TASK:
Every line with the word "pixels" in it should be extracted from the data that follows.

SUPPLIED MATERIAL:
=== Section Start ===

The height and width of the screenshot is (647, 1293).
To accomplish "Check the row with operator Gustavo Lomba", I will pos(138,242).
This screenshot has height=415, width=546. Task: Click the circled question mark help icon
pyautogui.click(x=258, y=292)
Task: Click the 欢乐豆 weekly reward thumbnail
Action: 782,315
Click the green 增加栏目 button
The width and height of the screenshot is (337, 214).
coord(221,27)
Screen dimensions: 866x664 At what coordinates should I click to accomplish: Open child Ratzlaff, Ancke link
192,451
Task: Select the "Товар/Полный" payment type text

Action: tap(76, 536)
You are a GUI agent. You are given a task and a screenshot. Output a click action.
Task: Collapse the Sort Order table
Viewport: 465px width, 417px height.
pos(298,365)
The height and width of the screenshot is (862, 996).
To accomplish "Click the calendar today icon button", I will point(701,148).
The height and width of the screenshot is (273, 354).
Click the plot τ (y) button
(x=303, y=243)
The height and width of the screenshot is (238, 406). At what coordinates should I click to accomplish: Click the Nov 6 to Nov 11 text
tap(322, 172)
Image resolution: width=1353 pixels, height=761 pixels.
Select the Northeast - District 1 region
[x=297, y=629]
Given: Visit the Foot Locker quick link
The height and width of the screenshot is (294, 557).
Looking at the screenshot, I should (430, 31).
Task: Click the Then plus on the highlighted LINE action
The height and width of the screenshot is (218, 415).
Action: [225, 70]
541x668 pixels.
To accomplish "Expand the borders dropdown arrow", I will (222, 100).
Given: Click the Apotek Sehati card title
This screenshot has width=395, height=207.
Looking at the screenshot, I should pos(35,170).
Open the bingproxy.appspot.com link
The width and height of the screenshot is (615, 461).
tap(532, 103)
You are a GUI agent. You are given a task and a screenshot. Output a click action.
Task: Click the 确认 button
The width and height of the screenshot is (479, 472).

=== Section End ===

ANSWER BELOW:
Image resolution: width=1353 pixels, height=761 pixels.
541x668 pixels.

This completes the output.